Thanks, Greg. It's Jon. And this is a question that often comes up as we kind of trend into the bottom of the commodity cycle. But I think we've been really clear on how we think about hedging.

We have said emphatically that the balance sheet is the right way to manage commodity price volatility. We still believe that. We don't believe that a hedge program is the right way to handle commodity price volatility, and it's certainly not the right way to manage the balance sheet. So we'll continue to put the balance sheet in a condition where it can withstand bottom of the cycle pricing.

And to a large degree, we're probably getting closer and closer to that point. I think we've also said that we don't have a fundamental objection to hedging, but we do recognize that dry bitumen is a very difficult, if not impossible product to hedge perfectly. So that all being said, we do it time step into the market at a limited way. To take some minor positions on WTI and the differential, the WCS-WTI differential, and I would see that continuing through time.
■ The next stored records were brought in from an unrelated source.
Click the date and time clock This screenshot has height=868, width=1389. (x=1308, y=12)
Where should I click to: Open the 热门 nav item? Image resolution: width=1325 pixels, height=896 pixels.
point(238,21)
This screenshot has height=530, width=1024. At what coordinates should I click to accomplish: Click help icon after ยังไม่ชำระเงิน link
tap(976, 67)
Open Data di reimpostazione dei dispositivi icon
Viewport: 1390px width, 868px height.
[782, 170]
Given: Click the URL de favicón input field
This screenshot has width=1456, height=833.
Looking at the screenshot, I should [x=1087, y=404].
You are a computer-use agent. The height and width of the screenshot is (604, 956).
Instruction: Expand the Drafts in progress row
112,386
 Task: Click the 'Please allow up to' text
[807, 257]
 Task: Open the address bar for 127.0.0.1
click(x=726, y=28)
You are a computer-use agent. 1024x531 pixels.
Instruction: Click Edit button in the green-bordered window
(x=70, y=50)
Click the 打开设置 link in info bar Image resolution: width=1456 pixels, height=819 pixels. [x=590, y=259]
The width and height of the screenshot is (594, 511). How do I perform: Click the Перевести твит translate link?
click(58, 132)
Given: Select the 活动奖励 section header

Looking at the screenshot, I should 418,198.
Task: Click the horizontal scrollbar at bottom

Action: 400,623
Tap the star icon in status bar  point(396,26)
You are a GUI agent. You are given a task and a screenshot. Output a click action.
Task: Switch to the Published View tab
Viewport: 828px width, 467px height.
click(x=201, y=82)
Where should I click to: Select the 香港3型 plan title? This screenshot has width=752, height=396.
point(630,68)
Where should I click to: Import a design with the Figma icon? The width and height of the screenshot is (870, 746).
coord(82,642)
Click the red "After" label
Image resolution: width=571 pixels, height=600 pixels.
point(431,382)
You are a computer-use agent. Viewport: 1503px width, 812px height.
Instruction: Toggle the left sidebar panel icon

But the reality is the financial model is predicated on a strong balance sheet and the ability to withstand commodity price fluctuations, notwithstanding the fact that we do or will look at doing some of this opportunistically.

Greg Pardy -- RBC Capital Markets -- Analyst

OK. Great. And then maybe just shifting gears. Coming back to your, or I guess, kind of just thinking about your investigation of the DRU.

So there were some pieces that were outstanding there. And I'm just curious where you're at in terms of determining what the price uplift might be on dry bit versus dilbit in the Gulf, conceivably backhauling that into Alberta? And then separate but related is, is if you do go ahead with the DRU, would you contemplate something where you're using third-party funding or what have you?

Keith Chiasson -- Executive Vice-President, Downstream

Thanks, Greg. It's Keith here. We're still in the investigation stages of the DRU. We've talked about trying to get this decision to a point where we could make an FID at the back half of this year.

And I would say we're still on that path. Everything that we've been doing with regards to the research around this project and discussions with the refineries and the rail companies is lining up that we do actually think there is a potential project here. Yes, when we look at it, obviously, removing the condensate in Alberta is very helpful when you consider the amount of condensate we consume. When we look at the valuation of neatbit relative to dilbit, and the fact that heavy barrels have really disappeared from the market down in the U.S.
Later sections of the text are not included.